Новое антропологическое кредо

На основе сходных методологических интуиций американский современник Малиновского Франц Боас выдвигает революционную по отношению к господствовавшей прежде эволюционистской установке исследовательскую программу. Эта программа легла в основу исследований многочисленных учеников Боаса, составивших цвет основанной им американской школы культурной антропологии.  Основные из интересующих нас положений программы следующие:

- общество может быть изучено только в полевых условиях, т.е. в процессе реального «эмпатического» включения исследователя в его функционирование.

- критерии для оценки тех или иных элементов жизни данного общества могут быть взяты только из самого этого общества, никаких научных оснований для интерпретаций событий, норм и ценностей данного общества с нормативно-ценностных позиций другого общества (прежде всего – того, к которому изначально принадлежит исследователь) нет.

- принципиальное значение в плане социо-культурной морфологии имеет язык, на котором говорят члены данного сообщества.

Последнему пункту мы еще уделим специальное внимание – когда отдельно рассмотрим тесную связь, образованную в процессе развития атропологии и лингвистики.
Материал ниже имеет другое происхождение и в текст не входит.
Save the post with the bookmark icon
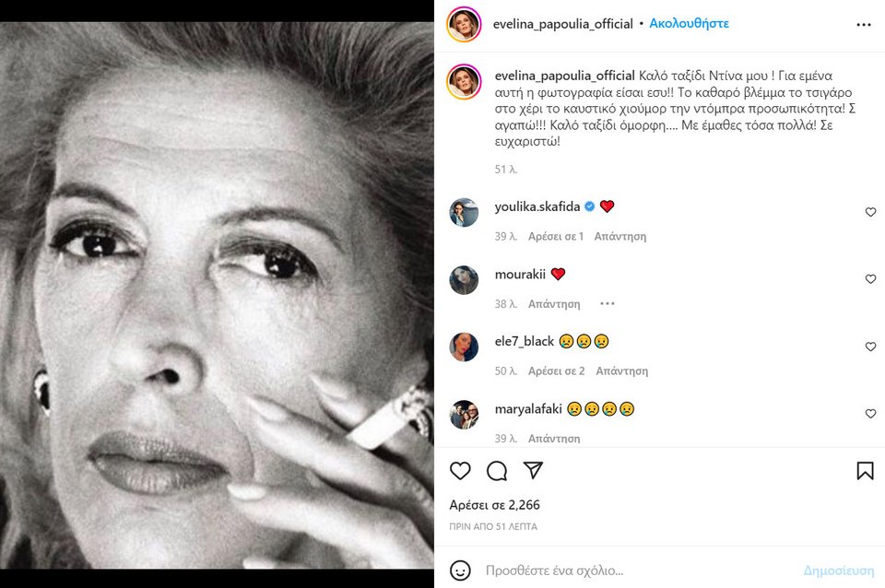This screenshot has width=885, height=588. [865, 471]
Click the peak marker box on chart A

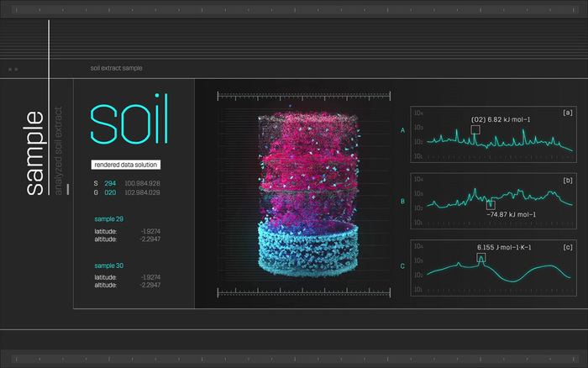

Второй же пункт, в частности, накладывает прямой запрет на попытки объясняющей редукции культурных форм к тем или иным детерминирующим аспектам (расе, уровню технического развития, политической организации и т.д.), коль скоро значимость последних, будучи усмотрена исследователем, не признается самими членами изучаемого общества.

Позднее один из наследников Боаса Клиффорд Гирц сделал важный вклад в реализацию исследовательской установки на «концептуальное невмешательство», выдвинув методологический постулат «плотного описания» исследуемой культуры. Приверженность установке на «плотное описание» означает отказ от выделения существенных сторон жизни общества на основе каких бы то ни было категорий (даже – и в особенности - таких, казалось бы, самоочевидных, как противопоставление «природы» и «культуры», использовавшееся, в частности, учителем Гирца Клайдом Клукхоном) в пользу «рассредоточения внимания» по всему массиву культуры во всех ее материальных и духовных аспектах, включая мельчайшие детали быта. В скобках отметим, что идентичный подход практикуется в рамках Новой исторической науки (более известной как школа «Анналов»), вклад которой в становление многополярного мышления также заслуживает отдельного внимания.

Примерно в то же время, в которое работали и публиковались Малиновский и Боас, большую популярность приобретает труд немца Освальда Шпенглера «Закат Европы». Со своей стороны Шпенглером был воспринят ряд существенных положений «философии жизни» и парадигмы «наук о духе» (Бергсон, Дильтей), обладавших серьезным потенциалом к преодолению универсализма, эволюционизма и их неизменного спутника – европоцентризма в изучении обществ в историческом разрезе. Изложенные в труде позиции, в общих чертах соответствующие теоретико-методологическим установкам поздних диффузионистов, функционалистов, структуралистов и культур-плюралистов от антропологии, дали основу для развития социально-исторической школы «культурно-исторических типов» (этот терминологический оборот заимствован из словаря российского предтечи Шпенглера – Николая Данилевского). Основные постулаты данной теоретико-исследовательской ориентации суть следующие: деление истории человечества на универсальные этапы развития отрицается как ненаучное в пользу представления о множестве самостоятельных эпох-культур, обладающих уникальными индивидуальными «душами», развивающихся по сугубо собственным законам и поддающихся интерпретации лишь благодаря применению метода аналогии; таким образом, речь о единой всемирной истории вообще не имеет ни научного, ни гуманитарного смысла; соответственно, суждение об исторической значительности той или иной эпохи не может быть вынесено в принципе, но лишь с точки зрения влияния, какое данная культура оказала и продолжает оказывать на культуру (цивилизацию), современником которой является исследователь.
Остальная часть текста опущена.